When I woke up this morning, the first thought that came to mind was that the ninth anniversary of September 11 was over. Thank God.

It has seemed to me that our collective observation of the anniversary has become a bit hollow and repetitive without deepening our appreciation of the incredible horror and losses the day involved. And why focus on the horrific deaths, I wondered sincerely, when the lives that preceded them were so vibrant, so much more worthy of our attention. I was also troubled by the fact that, as the years pass, more and more kooks come out of the woodwork, seizing upon the anniversary as a tool to foment misunderstanding, mindless nationalism, and racism.

Then I went to see A film unfinished, a documentary, by Yael Hersonski, about Hitler’s propaganda machine. A film unfinished, as the name suggests, is a film about a film. I was unaware, when I went to the movie, of how greatly Hitler relied on film to manipulate images and control the German population. I knew about Leni Riefenstahl and Triumph of the Will, but that is only the tip of the iceberg. Apparently, before they succumbed to the Allies, the Nazis stashed hundreds—perhaps thousands—of propaganda films in an archive hidden in a forest. And that is a fraction of what was made.

A film unfinished describes the making of a “documentary” about the Warsaw ghetto in 1942, just a few months before mass deportations to concentration camps began. The Nazis hired cameramen to film daily “life” in the ghetto—but with a twist. They focused on contrasts between the Jews who were still relatively comfortable (those who still had some money left) and those who were completely destitute and clearly starving. The Nazis framed this “docu-drama” so that it appeared that some Jews were starving because other, more fortunate Jews were monopolizing all resources. The reality, of course, was that all of the Jews were confined to a few blocks of the city, with few of their belongings and little money remaining, because of the actions of the Nazis, not the Jews.

Shifting shadows

The footage from 1942 is haunting. Most of the inhabitants who appear on the film are, at a minimum, gaunt. Many look directly into the camera, their eyes full of sorrow and mistrust. The deteriorating film has left shadows that drift across the frames. In one frame, a shadow on a woman’s cheek resembles a bruise, then creeps slowly across her face and vanishes. The images of children are the hardest to watch. There is no flesh on them. They sit on doorsteps or walk slowly, lacking any lightheartedness or playfulness, their heads enormous on stick bodies.
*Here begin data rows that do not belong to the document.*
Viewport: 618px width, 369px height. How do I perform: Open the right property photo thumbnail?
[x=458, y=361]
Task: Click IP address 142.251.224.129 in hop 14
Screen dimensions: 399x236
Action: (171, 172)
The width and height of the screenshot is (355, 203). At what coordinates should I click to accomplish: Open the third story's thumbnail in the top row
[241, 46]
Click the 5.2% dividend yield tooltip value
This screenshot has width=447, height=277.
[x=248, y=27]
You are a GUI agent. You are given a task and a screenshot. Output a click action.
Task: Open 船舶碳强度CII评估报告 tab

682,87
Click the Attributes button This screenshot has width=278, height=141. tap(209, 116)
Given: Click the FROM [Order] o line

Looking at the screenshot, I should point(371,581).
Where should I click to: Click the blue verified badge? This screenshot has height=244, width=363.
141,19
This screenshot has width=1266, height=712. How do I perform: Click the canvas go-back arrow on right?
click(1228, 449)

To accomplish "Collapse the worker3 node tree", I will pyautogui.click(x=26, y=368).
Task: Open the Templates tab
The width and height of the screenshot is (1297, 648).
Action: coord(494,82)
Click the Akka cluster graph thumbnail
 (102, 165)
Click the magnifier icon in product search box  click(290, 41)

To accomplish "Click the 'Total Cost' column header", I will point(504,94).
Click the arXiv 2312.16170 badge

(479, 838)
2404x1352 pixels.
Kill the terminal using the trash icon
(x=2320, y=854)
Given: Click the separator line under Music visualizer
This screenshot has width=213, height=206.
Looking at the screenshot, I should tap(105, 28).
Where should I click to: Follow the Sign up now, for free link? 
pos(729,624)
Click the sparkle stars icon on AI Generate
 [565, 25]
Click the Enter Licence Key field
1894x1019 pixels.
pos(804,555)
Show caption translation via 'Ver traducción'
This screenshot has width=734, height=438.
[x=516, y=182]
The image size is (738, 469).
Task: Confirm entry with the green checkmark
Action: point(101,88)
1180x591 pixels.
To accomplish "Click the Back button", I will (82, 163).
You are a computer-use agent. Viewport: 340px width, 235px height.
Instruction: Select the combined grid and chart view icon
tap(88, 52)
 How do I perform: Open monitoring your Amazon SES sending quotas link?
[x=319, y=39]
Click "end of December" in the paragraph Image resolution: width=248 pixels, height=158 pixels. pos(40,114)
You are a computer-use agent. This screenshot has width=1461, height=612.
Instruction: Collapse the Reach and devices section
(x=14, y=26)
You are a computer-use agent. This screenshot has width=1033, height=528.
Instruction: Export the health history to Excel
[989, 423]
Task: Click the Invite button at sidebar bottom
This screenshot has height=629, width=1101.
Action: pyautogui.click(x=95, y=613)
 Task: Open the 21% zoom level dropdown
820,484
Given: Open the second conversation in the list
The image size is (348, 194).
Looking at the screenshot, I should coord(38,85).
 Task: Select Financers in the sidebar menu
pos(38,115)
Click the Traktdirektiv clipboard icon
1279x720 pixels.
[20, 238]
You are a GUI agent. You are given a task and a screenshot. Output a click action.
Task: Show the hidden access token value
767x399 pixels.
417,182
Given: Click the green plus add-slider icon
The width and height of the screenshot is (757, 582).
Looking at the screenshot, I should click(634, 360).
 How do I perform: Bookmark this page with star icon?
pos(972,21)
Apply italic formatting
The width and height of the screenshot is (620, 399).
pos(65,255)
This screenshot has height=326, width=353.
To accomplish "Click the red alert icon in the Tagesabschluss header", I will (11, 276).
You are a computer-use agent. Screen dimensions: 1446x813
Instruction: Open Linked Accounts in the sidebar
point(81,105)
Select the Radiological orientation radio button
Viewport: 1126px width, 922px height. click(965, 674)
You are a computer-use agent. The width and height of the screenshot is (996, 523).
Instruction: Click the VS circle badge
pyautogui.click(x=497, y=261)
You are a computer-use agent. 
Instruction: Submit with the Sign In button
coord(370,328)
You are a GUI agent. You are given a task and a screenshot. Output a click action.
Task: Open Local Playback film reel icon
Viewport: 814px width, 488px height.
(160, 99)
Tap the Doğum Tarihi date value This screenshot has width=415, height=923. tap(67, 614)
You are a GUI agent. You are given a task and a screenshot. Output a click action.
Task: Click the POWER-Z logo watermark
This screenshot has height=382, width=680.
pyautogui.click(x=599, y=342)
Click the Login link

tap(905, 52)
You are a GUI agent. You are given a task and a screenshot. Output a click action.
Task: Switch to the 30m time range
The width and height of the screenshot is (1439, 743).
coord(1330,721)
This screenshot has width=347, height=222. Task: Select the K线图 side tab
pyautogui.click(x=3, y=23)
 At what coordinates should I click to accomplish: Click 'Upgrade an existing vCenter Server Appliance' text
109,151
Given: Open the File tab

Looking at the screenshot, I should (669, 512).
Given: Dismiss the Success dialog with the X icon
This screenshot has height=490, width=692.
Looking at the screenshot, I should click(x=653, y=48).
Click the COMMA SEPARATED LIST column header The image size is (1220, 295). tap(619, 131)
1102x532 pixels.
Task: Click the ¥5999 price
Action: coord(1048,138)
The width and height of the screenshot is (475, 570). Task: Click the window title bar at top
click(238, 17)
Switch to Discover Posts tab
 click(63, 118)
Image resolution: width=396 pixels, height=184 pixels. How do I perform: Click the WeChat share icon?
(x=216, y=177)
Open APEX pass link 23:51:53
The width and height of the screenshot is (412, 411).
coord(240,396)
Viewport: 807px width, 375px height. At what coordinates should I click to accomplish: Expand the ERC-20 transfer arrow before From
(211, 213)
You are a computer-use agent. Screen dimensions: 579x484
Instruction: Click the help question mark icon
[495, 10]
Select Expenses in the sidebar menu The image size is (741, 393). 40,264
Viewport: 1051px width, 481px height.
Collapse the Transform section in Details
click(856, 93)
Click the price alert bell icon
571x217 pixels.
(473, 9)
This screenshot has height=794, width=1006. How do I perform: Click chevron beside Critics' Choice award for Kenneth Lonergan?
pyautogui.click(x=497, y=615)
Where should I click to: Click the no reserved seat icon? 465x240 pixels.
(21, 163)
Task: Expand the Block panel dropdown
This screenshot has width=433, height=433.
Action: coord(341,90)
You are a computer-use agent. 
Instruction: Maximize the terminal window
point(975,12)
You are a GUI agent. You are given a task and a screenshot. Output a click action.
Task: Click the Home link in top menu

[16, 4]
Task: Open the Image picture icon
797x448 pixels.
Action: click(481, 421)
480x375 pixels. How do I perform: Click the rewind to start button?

One of the many scenes that affected me deeply showed a group of people at a restaurant in the ghetto. The Nazis had instructed a local leader to arrange for relatively well-fed Jews to report to the restaurant at an appointed hour wearing their best evening clothes. This local leader was a Jew by the name of Adam Czerniakow, head of the Warsaw ghetto Jewish council, who kept a journal about life in the ghetto, including details about the shooting of the propaganda film. When the Jews reported to the restaurant, they were presented with multiple courses of fine food and wine. (The cost of this elaborate meal was later deducted from the money allotted for rations to the ghetto, which were already extreme—e.g., 2.4 eggs per person per year.) The Jews at the restaurant were instructed to eat and smile, dance and smile. In the unedited footage, the camera follows one couple dancing. I watch them sway and turn together, graceful despite the charade they are forced to enact. All of a sudden the camera dips, and I catch a glimpse of their shoes, which are scarred and muddy, betraying their real circumstances. Outside the restaurant—and also filmed—are the starving. A number of relatively healthy Jews positioned along the sidewalk were instructed—again by the Nazis—to ignore the gaunt beggars who filed by. A film unfinished shows both the unedited and edited versions of this scene. The edited version suggests that wealthy Jews fiddled while Rome burned, so to speak, and turned away from their neighbors’ suffering.

Jew against Jew

Unseen in the Nazi footage: Any brutality among the German soldiers; they appear to be benign. In contrast, the Jewish officers, who were compelled by the Germans to police their own people, were filmed beating those people with sticks and chasing them out of the street. Yet, as one of the cameramen later testified, the Jews were clearly terrified of the Nazis. You can see it in their eyes when they are instructed to behave a certain way. A kind of panic. A desire to flee but with nowhere to run.

The ghetto, in many respects, is already a concentration camp. There are people—even small children—who are little more than bundles of bones enclosed in skin. There are beggars in rags so threadbare it is startling. There is a great mountain of feces and garbage, created by the lack of sanitation, the starvation. As one survivor of the ghetto explains in A film unfinished, the people were too weak to dispose of their refuse any way except by dumping it out the window. Why? They were too weak to walk. And had no desire to. When humans are treated like animals, the survivor explains, after a while they lose their humanity.

There is a scene, too, of a mass grave, with starved corpses stacked on top of each other in great quantities. And this was before Treblinka and Auschwitz.

So what does this have to do with September 11?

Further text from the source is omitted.